Asset A has 5,000 polygons, 12 materials, 12 texture sets, and 25 separate objects.
Asset B has 8,000 polygons, one material, one texture set, and three clean mesh objects.
Asset B has more polygons, but it may be easier to use in a real-time environment because it is simpler for the engine and cleaner for the developer.
This does not mean polygon count is irrelevant. It matters a lot, especially for mobile games, VR, large environments, background props, and repeated assets.
But optimization is not only about triangles.
A professional game-ready asset balances polygon count, draw calls, material count, texture resolution, UV efficiency, LODs, collision, scale, naming, and engine compatibility.
The best mindset is:
“Every technical cost should be justified by visual quality, usability, or gameplay value.”
If a detail improves the asset meaningfully, it may be worth keeping. If it adds cost without visible value, simplify it.
How to Reduce Unnecessary Draw Calls
Reducing draw calls does not mean making your assets ugly or oversimplified. It means organizing them intelligently.
The first step is to reduce unnecessary materials. Check your material slots and ask whether each one has a clear purpose. If several materials only exist for small visual details such as dirt, scratches, stains, labels, or edge wear, those details can often be painted or baked into the same PBR texture set.
The second step is to use shared materials whenever possible. If you are creating an asset pack, shared materials can make the entire collection cleaner and more consistent. For example, a military props pack could reuse materials for painted metal, rubber, fabric, worn steel, and decals instead of creating unique materials for every single asset.
Texture atlases can also help. A texture atlas combines multiple visual elements into one texture sheet. Instead of giving every small prop its own unique material and texture set, you can place several related elements inside one shared atlas. This is especially useful for small props, modular kits, stylized assets, mobile assets, and environment packs.

__________________________________________________

Stated goal: Transcribe the passage on game asset optimization above, from "Asset B has 8,000" up to and including "for the developer.".

Source material:
__________________________________________________

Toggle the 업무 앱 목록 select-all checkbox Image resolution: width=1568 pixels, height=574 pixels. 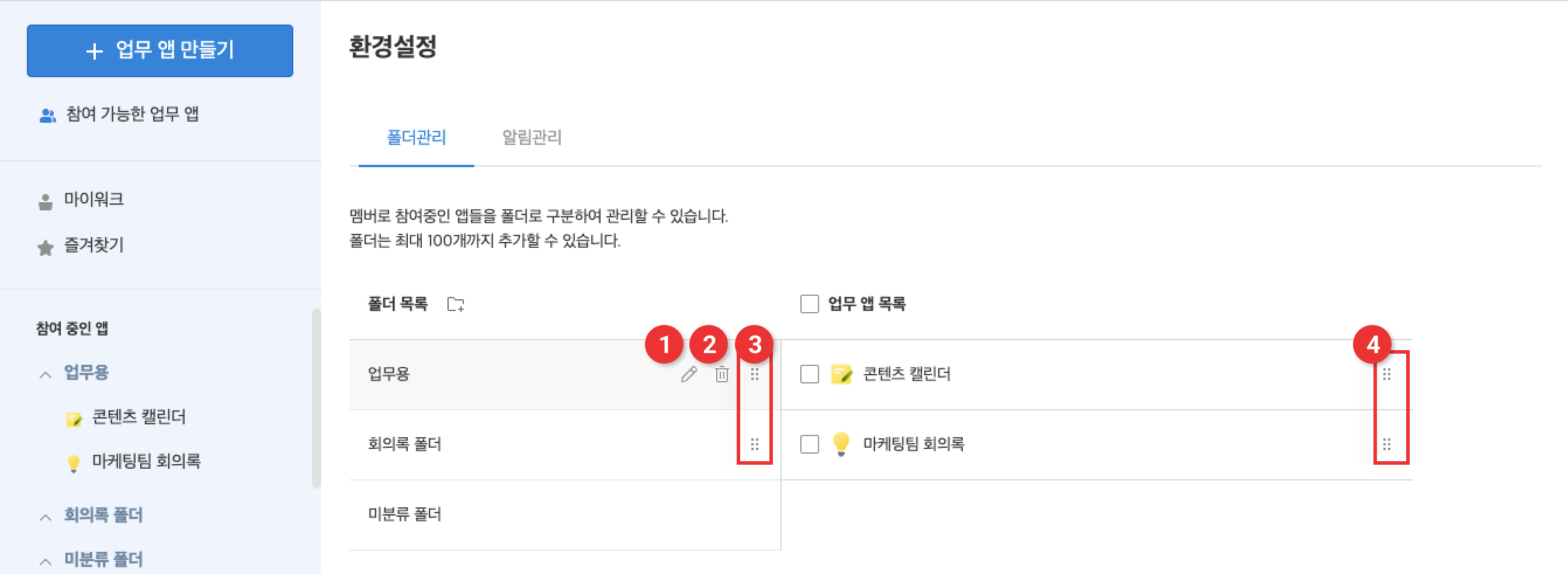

__________________________________________________

Exercise result:
Asset B has 8,000 polygons, one material, one texture set, and three clean mesh objects.
Asset B has more polygons, but it may be easier to use in a real-time environment because it is simpler for the engine and cleaner for the developer.